List the heading of every lettered subsection in the loan agreement text below.

-------- Document text --------

7.2 Collateral Reporting.
The Borrower shall timely deliver to the Agent the following
certificates and reports:
(a) Weekly and Monthly Borrowing Base Certificates. Weekly,
on the second Business Day of each week, monthly, within seven (7)
Business Days after the last Business Day of each month, and at any
other time requested by the Agent, a Borrowing Base Certificate,
which shall be: (i) substantially in the form of Exhibit A,
detailing the Eligible Inventory as of each Saturday of the
immediately preceding week (if a weekly Borrowing Base Certificate),
or as of the last Business Day of the immediately preceding month
(if a monthly Borrowing Base Certificate), or as of such other date
as the Agent may request; and (ii) prepared by or under the
supervision of the chief executive officer or chief financial
officer of the Borrower and certified by such officer subject only
to adjustment upon completion of the normal periodic audit of
physical inventory. Each Borrowing Base Certificate shall have
attached to it such additional schedules and other information as
the Agent may reasonably request.
(b) Appraisals. When requested by the Agent, a report of
Inventory, based upon a normal periodic physical count, which shall
describe the Borrower's Inventory by category and by item (in
reasonable detail) and report the then appraised value (at lower of
cost or market) of such Inventory.
(c) Further Assurances. When reasonably requested by the
Agent, any further information regarding the Collateral, business
affairs and financial condition of the Borrower or any of its
Subsidiaries.
7.3 Notification Requirements.
The Borrower shall timely give to the Agent and each of the Lenders
the following notices:
(a) Notice of Defaults. Promptly, and in any event within two
(2) Business Days after becoming aware of the occurrence of a
Default or Event of Default, a certificate of the chief executive
officer or chief financial officer of the Borrower specifying the
nature thereof and the proposed response of the Borrower thereto,
each in reasonable detail.
(b) Proceedings or Adverse Changes. Promptly, and in any
event within five (5) Business Days after the Borrower becomes aware
of (i) any material proceeding being instituted or threatened to be
instituted by or against the Borrower or any of its Subsidiaries in
any federal, state, local or foreign court or before any commission
or other regulatory body (federal, state, local or foreign), (ii)
any order, judgment or decree in excess of $1,000,000 being entered
against the Borrower or any of its Subsidiaries or any of their
respective properties or assets or (iii) any actual or prospective
change, development or event which has had or could reasonably be
expected to have a Material Adverse Effect, a written statement
describing such proceeding, order, judgment, decree, change,
development or event and any action being taken with respect thereto
by the Borrower or any such Subsidiary.

-------- Record excerpts --------

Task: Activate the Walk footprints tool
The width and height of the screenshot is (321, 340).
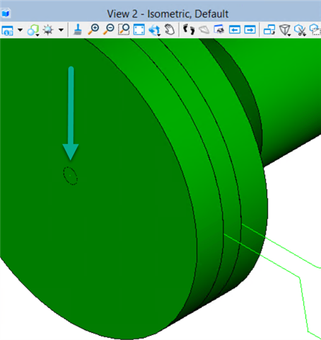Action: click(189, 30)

--------
-------- Record excerpts --------

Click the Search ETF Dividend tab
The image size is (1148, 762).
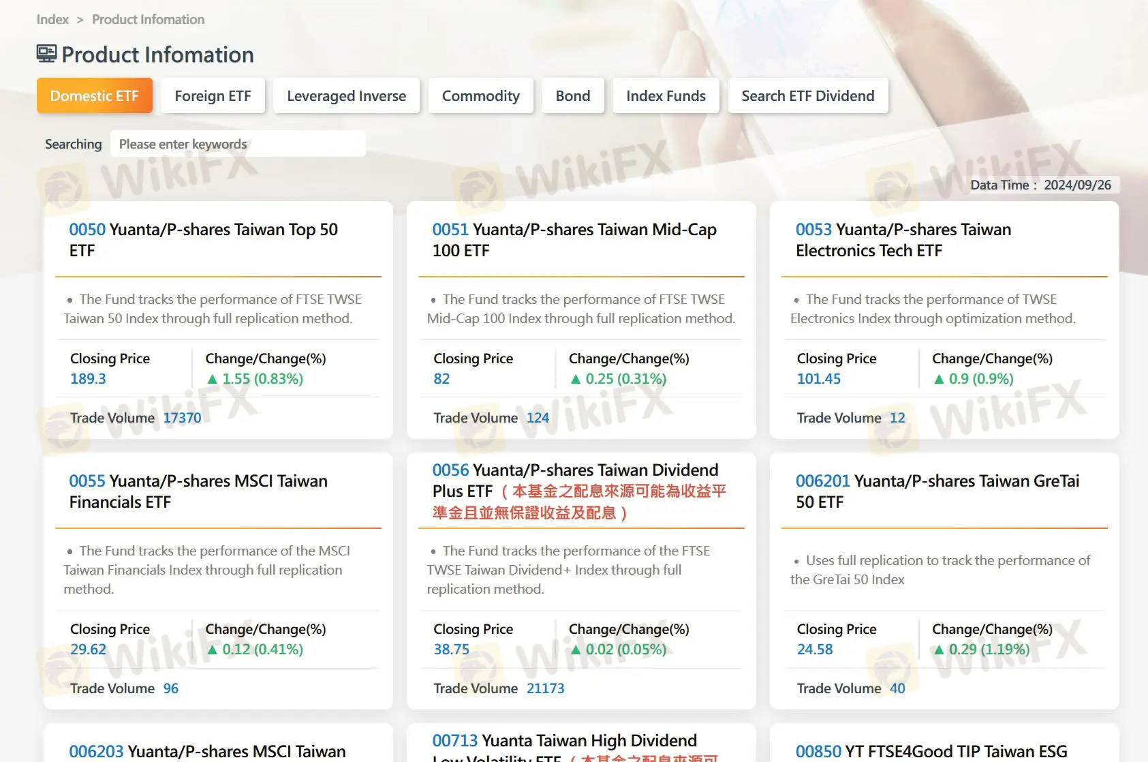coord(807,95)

--------

▶ [Solution for this problem]:
Weekly and Monthly Borrowing Base Certificates
Appraisals
Further Assurances
Notice of Defaults
Proceedings or Adverse Changes